New Directors/New Films: Part Four
At their inquiring, scrappy best, independent films place unlikely people in life-altering conflicts, and let the chips fall. It probably wasn't easy for the curators at the Film Society of Lincoln Center and the Museum of Modern Art to choose the Opening Night film (March 26 at MoMA) out of 26 international features. But then this is the 37th year they've done it, supported now by HBO Films.
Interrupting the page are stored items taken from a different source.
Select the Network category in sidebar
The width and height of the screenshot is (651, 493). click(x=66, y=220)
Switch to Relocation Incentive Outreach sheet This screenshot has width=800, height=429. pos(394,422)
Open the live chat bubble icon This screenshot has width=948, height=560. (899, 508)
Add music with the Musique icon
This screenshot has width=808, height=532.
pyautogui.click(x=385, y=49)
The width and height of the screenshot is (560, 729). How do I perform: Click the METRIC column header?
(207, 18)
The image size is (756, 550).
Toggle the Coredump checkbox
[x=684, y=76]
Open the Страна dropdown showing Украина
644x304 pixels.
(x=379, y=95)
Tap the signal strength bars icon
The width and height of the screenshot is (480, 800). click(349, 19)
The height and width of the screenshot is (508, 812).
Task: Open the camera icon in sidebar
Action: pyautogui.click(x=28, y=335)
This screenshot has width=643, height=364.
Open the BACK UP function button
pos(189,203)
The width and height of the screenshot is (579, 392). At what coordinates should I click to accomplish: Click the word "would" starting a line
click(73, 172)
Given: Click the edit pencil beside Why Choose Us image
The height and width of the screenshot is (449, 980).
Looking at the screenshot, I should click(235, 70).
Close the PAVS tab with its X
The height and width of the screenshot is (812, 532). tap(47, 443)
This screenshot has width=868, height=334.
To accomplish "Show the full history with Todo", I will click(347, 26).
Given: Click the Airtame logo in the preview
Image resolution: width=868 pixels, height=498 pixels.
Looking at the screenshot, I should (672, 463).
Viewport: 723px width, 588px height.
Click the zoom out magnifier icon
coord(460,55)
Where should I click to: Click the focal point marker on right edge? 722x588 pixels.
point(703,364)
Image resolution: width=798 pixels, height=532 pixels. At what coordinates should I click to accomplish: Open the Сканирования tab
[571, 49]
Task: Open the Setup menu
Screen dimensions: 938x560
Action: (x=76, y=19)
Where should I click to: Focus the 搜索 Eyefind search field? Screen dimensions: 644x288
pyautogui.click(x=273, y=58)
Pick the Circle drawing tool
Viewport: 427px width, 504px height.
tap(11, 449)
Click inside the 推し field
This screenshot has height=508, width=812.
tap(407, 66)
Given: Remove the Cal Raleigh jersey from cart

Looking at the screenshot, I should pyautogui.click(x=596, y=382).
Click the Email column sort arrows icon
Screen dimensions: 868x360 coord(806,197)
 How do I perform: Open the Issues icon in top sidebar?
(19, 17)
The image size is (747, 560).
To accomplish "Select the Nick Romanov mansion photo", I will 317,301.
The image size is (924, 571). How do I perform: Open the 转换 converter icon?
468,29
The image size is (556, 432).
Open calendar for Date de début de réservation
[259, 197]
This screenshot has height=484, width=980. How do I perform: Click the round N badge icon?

Five of the most memorable films are themed around water--the female teen coming-of-age "Water Lilies" from France, the satirically interlocked lives of "Jellyfish" from Israel, the melancholy aftermath of a Tsunami in "Wonderful Town" from Thailand, the glorious epiphany of a vacationer on a remote island in "Megane" from Japan, and the bravery of an unshakable New Orleans couple living through Katrina in the U.S. documentary, "Trouble The Water." All of these five, especially "Water Lilies" which demonstrates how completely different 15-year-old girls bond in striking ways, are frontrunners.
"Frozen River," the curators' choice, produced by a mostly female company headed by Columbia U graduate Courtney Hunt writing and directing her first feature, continues to surround its characters with water Here it's the frozen St. Lawrence River, and the two women crisscrossing it in a Dodge Spirit are hauling a heavy load in their trunk--illegal Chinese and Pakistani immigrants moving from Canada into the U.S. One smuggler is a young mother from a Mohawk Indian Reservation. The other is an older abandoned mom living in a shabby trailer and trying to earn enough to upgrade herself and her kids into a Double-Wide. This is not your typical multiplex movie plot.
Don't be put off by the breathless comment of Quentin Tarantino (a juror at Sundance where "Frozen River" won Best Drama) that the picture "put my head in a vise and twisted the vise until the last frame." Miss Hunt's film is anything but grindhouse fare and the St. Lawrence River ice never breaks under the Dodge wheels. But "Frozen River" builds a slow, ominous and dangerous wave of tension. It's a delicate crime film that's really about two plain women surviving on the fringes of poverty. They start as adversaries but little by little are drawn into a kinship that defines the keen emotional support that women draw from and give to each other.
Melissa Leo, a splendid, weathered actor, and Misty Upham, an experienced Native American from Montana, are the women knit together by a common need to support their families. The producer, Heather Rae, is Cherokee Indian, and "Frozen River" is crafted with enormous professional assurance and authority. This is a film you give yourself to because you trust the instincts and sensibilities of the filmmakers --much as you did with Sarah Polley's "Away From Her" and even Mary Harron's "The Notorious Bettie Page." It's a process-in-the-dark you may have started nearly half a century ago with fledgling directors like Agnes Varda and Francois Truffaut, and it doesn't occur very often. With her first feature, Courtney Hunt has made a giant leap into very exalted company.